Donald Trumps Initiative zur Gründung eines sogenannten „Friedensrats“ (Board of Peace, kurz BoP), die er im Januar 2026 am Rande des Weltwirtschaftsforums in Davos vorstellte, hat weltweit für Aufsehen und Kontroversen gesorgt, insbesondere weil sie als Versuch wahrgenommen wird, die Vereinten Nationen (UN) zu umgehen und eine alternative Struktur für internationale Konfliktlösung zu schaffen.
Dieser Rat, der zunächst mit der Vermittlung im Nahostkonflikt, speziell im Gaza-Streifen, beauftragt wurde, soll laut Gründungsurkunde pragmatisch in globalen Krisen intervenieren und dauerhaften Frieden fördern, doch Kritiker sehen darin einen direkten Angriff auf das etablierte System des Völkerrechts und die Autorität der UN. Trump, der sich selbst zum lebenslangen Vorsitzenden ernannte, lud rund 60 Staaten ein, sich anzuschließen, wobei bislang nur eine Handvoll – darunter Israel und einige weitere – zugesagt haben, was die Legitimität des Gremiums bereits von Anfang an in Frage stellt.
Der Ursprung des Friedensrats liegt in einer Mandatierung durch den UN-Sicherheitsrat im Vorjahr, die dem Rat vorübergehend die Koordination des Wiederaufbaus in Gaza übertrug, doch Trump nutzt dies nun als Sprungbrett, um das Gremium zu einer dauerhaften Organisation auszubauen, die unabhängig von der UN operieren soll.
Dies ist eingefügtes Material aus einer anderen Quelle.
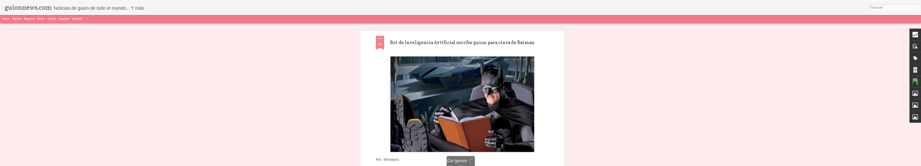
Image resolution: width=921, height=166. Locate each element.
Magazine (29, 19)
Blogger (552, 163)
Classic (6, 19)
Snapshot (64, 19)
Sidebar (51, 19)
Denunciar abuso (568, 163)
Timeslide (77, 19)
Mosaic (41, 19)
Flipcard (16, 19)
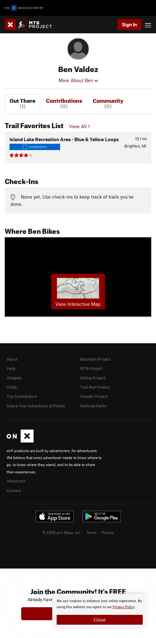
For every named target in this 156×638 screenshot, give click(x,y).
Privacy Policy (123, 607)
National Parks (93, 405)
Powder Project (94, 396)
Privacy (108, 532)
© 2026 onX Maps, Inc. (61, 532)
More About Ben (78, 80)
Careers (14, 490)
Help (11, 368)
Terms (91, 532)
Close (100, 619)
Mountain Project (95, 359)
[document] (100, 611)
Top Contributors (22, 396)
Befürworter argumentieren, dass die UN ineffektiv sei – ein Punkt, den Trump selbst betonte, als er sagte: „Ich wünschte, die Vereinten Nationen könnten mehr tun. Ich wünschte, wir bräuchten keinen Friedensrat“ – und dass ein neues, flexibleres Forum notwendig sei, um Konflikte wie die in Grönland oder im Nahen Osten schneller zu lösen. Dennoch überwiegen die Bedenken.
Der Rat wird als „Milliarden-Club“ kritisiert, da eine Mitgliedschaft mit hohen Beiträgen verbunden ist, und Trump behält sich das Recht vor, Mitglieder selbst auszuwählen, was die Neutralität und Inklusivität untergräbt.
Experten wie die Präsidentin der UN-Vollversammlung Annalena Baerbock weisen darauf hin, dass der Friedensrat jenseits des Gaza-Mandats kein internationales Recht durchsetzen kann und somit das Völkerrecht gefährdet. In der Stiftung Wissenschaft und Politik wird das Gremium als „hochproblematisch“ eingestuft, da es den UN-Sicherheitsrat umgehen und eine parallele Struktur schaffen soll, die letztlich den Interessen der USA und Trumps Agenda dient, anstatt globaler Kooperation.
Der Spiegel und andere Medien spekulieren, ob Trump damit die UN ablösen wolle, was nicht nur diplomatische Spannungen schürt, sondern auch die multilaterale Ordnung schwächt, die seit dem Zweiten Weltkrieg aufgebaut wurde. In sozialen Medien wie Instagram wird der Rat gar als „offener Angriff auf die Vereinten Nationen, das Völkerrecht und die Menschenrechte“ bezeichnet, da er potenziell autoritäre Regime bevorzugen könnte, die Trumps Auswahlkriterien entsprechen. Im Kontext der Grönland-Krise, wo Trump den Rat als Vermittler positioniert, entsteht die Sorge, dass Entscheidungen „an der UN vorbei“ getroffen werden, was zu einer Fragmentierung der internationalen Gemeinschaft führen könnte. Während Trump den Rat als „internationale Organisation für Stabilität“ darstellt, bleibt unklar, ob er mehr als eine „Luftnummer“ ist oder tatsächlich eine Alternative zur UN werden könnte, doch die aktuelle Debatte unterstreicht, wie solche Initiativen die globale Diplomatie polarisieren und bestehende Institutionen herausfordern. Letztlich hängt der Erfolg des Friedensrats von der Akzeptanz durch die internationale Gemeinschaft ab, die derzeit skeptisch bleibt und betont, dass wahrer Frieden nur durch inklusive, regelbasierte Foren wie die UN erreicht werden kann.